Document section —
........

Elusive Dignity
by Christopher Dodson
Executive Director
North Dakota Catholic Conference
January 2007


Like many parents, I have certain questions I like to repeatedly ask my children. A favorite is "What is the most important principle of Catholic social teaching?" The correct answer is: "Respect for the life and dignity of every human person."

The Compendium of the Social Doctrine of the Church puts it this way: "The whole of the Church's social doctrine . . . develops from the principle that affirms the inviolable dignity of the human person." The human person possesses this dignity by virtue of being created in the image of God. It is not something that is earned or can be taken away. It is something that is "part and parcel" of being human.

All the Church's teaching on social matters-- such as human life, work, family, community, the economy, government, and education-- draw from this basic principle.

Viewed in the context of Catholic teaching or even philosophy, the principle is, perhaps, easy to accept. However, in the so-called "real world," people often think of something else when they talk about dignity.

People usually think of dignity as something a person has because of his or her own acts, as in: “He walked with dignity to the podium,” or as something reflecting how another is treated, as in "He treated the prisoner with dignity." People typically do not view dignity as something all persons always have.

Even the application of Catholic social teaching can create confusion, since we often urge adoption of policies that will "treat people with dignity" or address "undignified" work, health, or living conditions. What we really mean is that policies should treat people with the dignity they have by virtue of their creation in the image of God. That, of course, is a mouth-full and is not always easily understood within a society where dignity is something given or taken away.

Failing to recognize the
inherent dignity in human persons leads to reducing people and communities to things that can be manipulated according to our own sense of what is dignity.

........

Raw data —

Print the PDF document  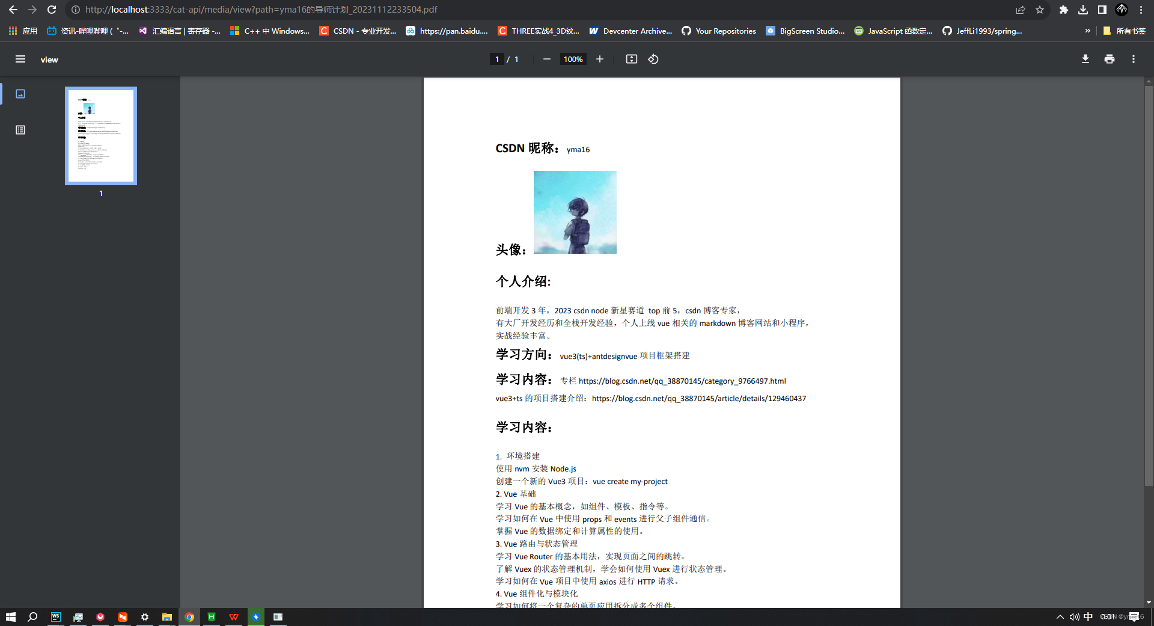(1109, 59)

........

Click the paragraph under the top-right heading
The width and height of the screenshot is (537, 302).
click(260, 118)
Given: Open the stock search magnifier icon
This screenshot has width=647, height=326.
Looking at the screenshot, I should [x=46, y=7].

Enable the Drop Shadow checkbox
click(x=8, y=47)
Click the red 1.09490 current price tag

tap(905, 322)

........

Goals —
**a)** Please copy the essay on human dignity word for word, everything from "Even the application" down to "what is dignity.".
**b)** In the essay on human dignity, how does the human person come to possess dignity?
**c)** Carry the essay on human dignity forward from its final sentence.

Answers for this exercise —
**a)**
Even the application of Catholic social teaching can create confusion, since we often urge adoption of policies that will "treat people with dignity" or address "undignified" work, health, or living conditions. What we really mean is that policies should treat people with the dignity they have by virtue of their creation in the image of God. That, of course, is a mouth-full and is not always easily understood within a society where dignity is something given or taken away.

Failing to recognize the
inherent dignity in human persons leads to reducing people and communities to things that can be manipulated according to our own sense of what is dignity.

**b)** By being created in the image of God.

**c)**
Consider the oft-heard statement, "There's no dignity in living like that.” It could be meant as a criticism about how a person lives, a judgment on the person’s environs, or as comment on how society failed the person. In other words, what dignity actually is depends on the speaker’s own opinion.

Some people go further, arguing that dignity does not always exist. I recently read a good example this. According to news reports, a severely mentally disabled nine-year-old girl has received a series of treatments to keep her physically a small girl. I will not address whether the parents and physicians made the right decision. Rather, what caught my attention was a widely publicized statement by an ethicist defending the acts, saying: "If the concern has something to do with the girl's dignity being violated, then I have to protest by arguing that the girl lacks the cognitive capacity to experience any sense of indignity."

To this guy, dignity is a non-issue if the individual cannot "feel dignified."


Bob Dylan captures the elusive nature of dignity in a world that does not see the inherent dignity in every person in the aptly titled song "Dignity." The song includes the lines:

Wise man lookin' in a blade of grass
Young man lookin' in the shadows that pass
Poor man lookin' through painted glass
For dignity


And:

Searchin' high, searchin' low
Searchin' everywhere I know
Askin' the cops wherever I go
Have you seen dignity?


As Christians, we know where to find dignity. It is there in every human person. Our laws and policies should respect and value that dignity – that image of God-- that is already there.

In Monica Hannan’s book
The Dream Maker, North Dakotan Patrick Atkinson, founder of the God’s Child Project, which helps children and families in Guatemala, El Salvador, Malawi, and the United States, puts it this way: “Christ sometimes hides a little deeper, so sometimes we need to look a little harder to find Him. He’s always there, though, so be sure to say ‘hi.’”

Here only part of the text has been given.